Every neural network is a long composition of differentiable operations: matrix multiplications, additions, and pointwise nonlinearities like sigmoid or tanh, stacked layer after layer. Training requires the gradient of the final loss with respect to every parameter — millions or billions of partial derivatives. Computing them naively, one parameter at a time, would be unaffordable. Backpropagation is the trick that makes it cheap.
The trick is the chain rule applied to a computational graph. A deep network is a directed acyclic graph of operations: each node is one elementary computation, and the edges carry values forward. The chain rule says ∂(f∘g)/∂x = f'(g(x)) · g'(x). Backpropagation extends this to the whole graph by traversing it backward, multiplying local Jacobians along every edge. The forward pass costs one graph traversal; the backward pass costs another. Two passes give you every gradient.

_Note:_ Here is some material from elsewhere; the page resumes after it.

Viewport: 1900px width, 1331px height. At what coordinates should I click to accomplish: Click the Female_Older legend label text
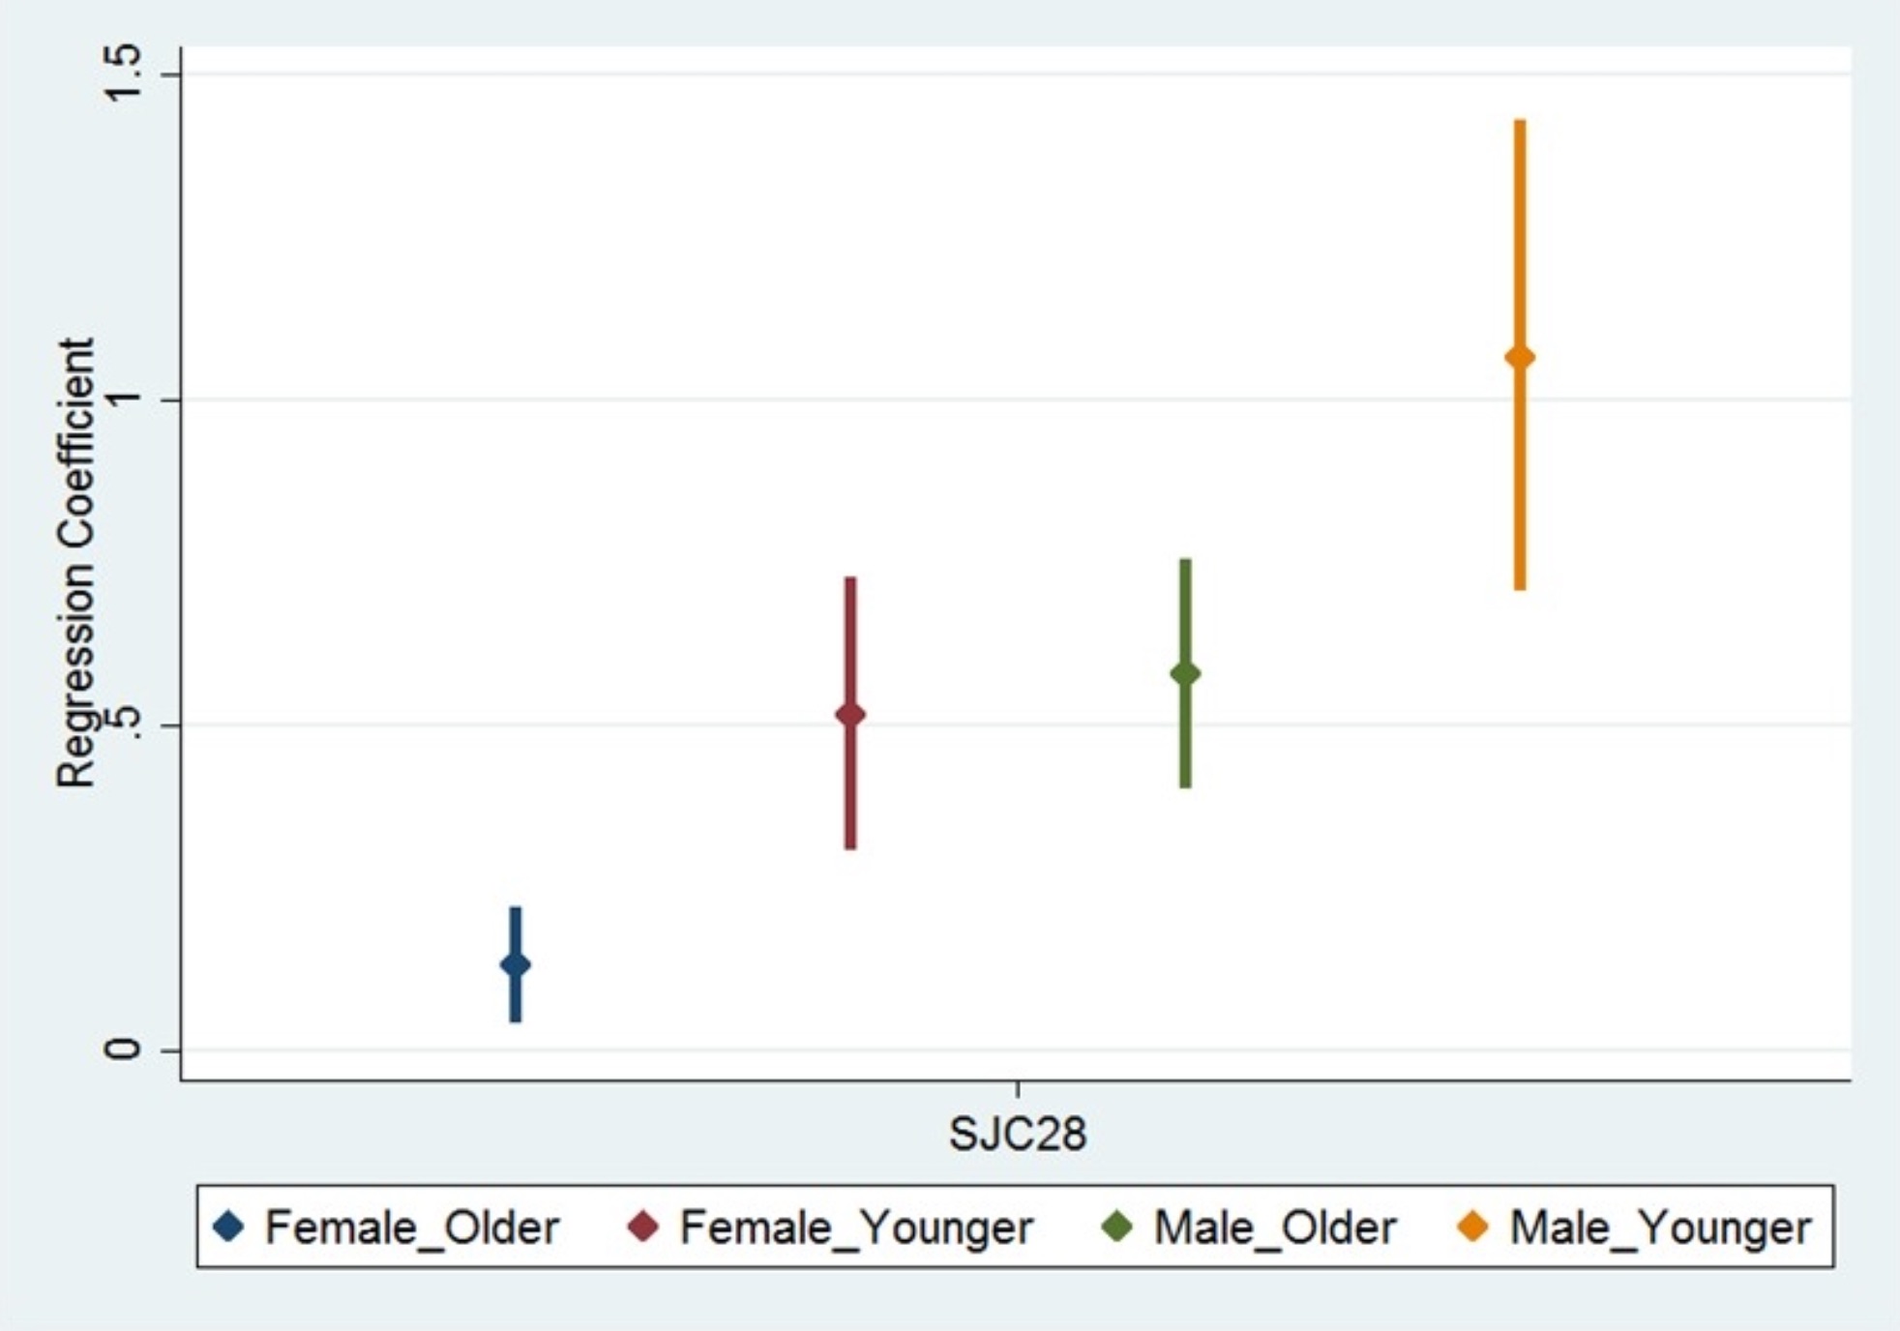click(412, 1227)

Forward pass shown in green: each node holds its current value. Hit "Animate backward pass" and watch gradients flow right to left. The label on each highlighted edge is the local derivative being multiplied — the chain rule applied one operation at a time. After the animation finishes, the orange numbers are exactly what gradient descent uses to update the parameters.
Each weight in this network has its gradient computed by traversing the same DAG you saw in the previous demos — just bigger. XOR is impossible for a linear classifier; the hidden tanh layer bends space until two straight lines can separate it. Two moons does the same trick with curved data. Try a learning rate that's too large and watch the loss explode; try one that's too small and watch it crawl.